21 Haziran 2021 Pazartesi

BİZİM İÇİN ÖL

 

Karmen: Parlak kırmızı


BÖLÜM 4

      Şu an bulunduğumuz bu bina çok amaçlı olarak kullanılıyordu. Sorgu odalarımız, toplantı odalarımız, koca bir kütüphanemiz, arşivimiz, irili ufaklı pek çok ofisimiz, yemekhanemiz, tam teşekküllü revirimiz, hatta küçük bir laboratuarımız bile vardı. Karmen ve ben buradaki hiyerarşiyi oluşturmak için epey emek vermiştik. Kolay olmamıştı. Bünyemizde iki ana dal vardı: Saha çalışanları ve ofis çalışanları. Ben sahayla ilgilenirdim Karmen’se ofisle… Saha için ayrı bir yerleşkemiz vardı. Ben genelde orada olurdum.
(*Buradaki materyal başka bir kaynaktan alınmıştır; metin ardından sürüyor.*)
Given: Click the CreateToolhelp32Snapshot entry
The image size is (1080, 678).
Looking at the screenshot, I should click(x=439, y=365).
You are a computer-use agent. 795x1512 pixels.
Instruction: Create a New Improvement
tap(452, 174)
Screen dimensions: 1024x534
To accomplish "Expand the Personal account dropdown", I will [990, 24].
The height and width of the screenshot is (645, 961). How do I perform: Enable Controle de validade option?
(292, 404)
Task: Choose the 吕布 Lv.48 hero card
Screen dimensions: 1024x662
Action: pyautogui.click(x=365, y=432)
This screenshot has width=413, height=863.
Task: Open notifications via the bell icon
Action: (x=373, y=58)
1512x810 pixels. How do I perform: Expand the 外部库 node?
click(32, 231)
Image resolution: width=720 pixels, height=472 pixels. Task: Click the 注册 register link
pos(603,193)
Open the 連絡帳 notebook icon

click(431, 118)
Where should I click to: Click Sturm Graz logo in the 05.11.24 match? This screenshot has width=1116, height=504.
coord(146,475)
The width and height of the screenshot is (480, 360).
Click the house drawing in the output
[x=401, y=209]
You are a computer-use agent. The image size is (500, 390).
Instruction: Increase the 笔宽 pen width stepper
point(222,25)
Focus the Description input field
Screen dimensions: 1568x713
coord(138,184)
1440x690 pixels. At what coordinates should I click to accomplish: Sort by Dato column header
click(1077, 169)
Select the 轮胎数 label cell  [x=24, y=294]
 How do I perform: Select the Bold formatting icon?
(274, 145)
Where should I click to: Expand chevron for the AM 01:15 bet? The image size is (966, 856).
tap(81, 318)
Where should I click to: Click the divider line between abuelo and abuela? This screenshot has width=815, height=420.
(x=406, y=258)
Düzeni sıfırdan kurarken Karmen öyle kuralcıydı ki bazen beni çileden çıkartıyordu. Her şeyi kitabına uygun yapmak istiyordu. Ama ne kadar haklı olduğunu sonradan anladım. Onun sayesinde politik açıdan hiç hezimete uğramadık. Karmen’in bayıldığı bir hukuk konseyi vardı. Konseydeki kişileri mülakatla bizzat kendisi seçmişti. Yedi avukat yanılmıyorsam sekiz hâkim ve dört tane savcıdan oluşan bu ekip oldukça donanımlıydı. Yer yer sözü açılınca ne kadar başarılı işler yaptıklarından uzun uzun bahsederdi. İşte bu konsey bizim kemik kadromuz sayılırdı. Onlar zamanında saatlerce çalışarak tüm hamlelerimizi kanuna ve tüzüğe uygun hale getirmişlerdi. Başka bir deyişle anayasadaki çatlakları bulup bunu lehimize çevirmişlerdi. Yani bu konsey üyeleri kurumdaki en hatırı sayılır insanlardır desem yeridir. Örneğin hepimizin bildiği gibi alıkoymak bir suçtur. Ama eğer şahsı kendi evinde alıkoymayı başarırsanız bu suç teşkil etmez. Çünkü yasalar şahsa ait bir konutun sizin egemenlik sahanızda olabileceğini kabul etmez. Bu tarz ufacık oyunlar bizi her daim bir sıfır öne geçirmiştir. Üstelik tahmin edeceğiniz gibi değerli arkadaşlarımız bunu babalarının hayrına yapmıyor. Onlarda diğer tüm arkadaşlarımız gibi gayet göz dolduran maaşların yanında, ek mesai ücretleri, aklınıza hayalinize gelmeyecek her çeşit sigorta, türlü türlü gelecek güvenceleri alıyor. Ve en önemlisi onlara peşinden gitmeye değer bir amaç veriyoruz. Anlayacağınız altları kuru, karınları tok böylece kurumumuza maksimum katkı sağlayabiliyorlar. Bünyemizde bu bahsettiğim hukuk kadrosu dışında eğitim, finans, sağlık, ticaret, hizmet, turizm, ulaştırma ve haberleşme alanında pek çok kişiyle omuz omuza çalışıyoruz. Dışarıdan bakıldığında son derece gayri resmi görünen kurumumuz aslına bakıldığında son derece resmidir.

               * * *

      Bütün bunlar dışında Karmen ve ben vakit kazanmak için yerleşkelerimizde kalıyoruz. Çatı katı iki binamızda da bize aittir. Her ikisinde karşılıklı iki odamız ve ortada da aynı şekilde tasarlanmış sade, nezih bir salonumuz bulunur. Karmen dün burada kalmam için ısrar etmişti. Aslında öteki yerleşkeye gitmem gerekirdi. Eminim beni bekleyen tonla iş vardı. Fakat onu kıramadım elbette halim de yoktu onca yol tepmeye. İkinci binamız şehir dışına yakındı. Karmen ile saha çalışanları için özel olarak seçmiştik. Devasa bir bahçesi vardı oranın. Neyse burada kalmıştım işte. Karmen pazar dâhil her gün 06.30’da uyanır. Hep yapacak daha fazla işi vardır çünkü. Başkalarının çok çalışmasını istiyorsan önce sen çok çalışmalısın der. Haksız da sayılmaz hani.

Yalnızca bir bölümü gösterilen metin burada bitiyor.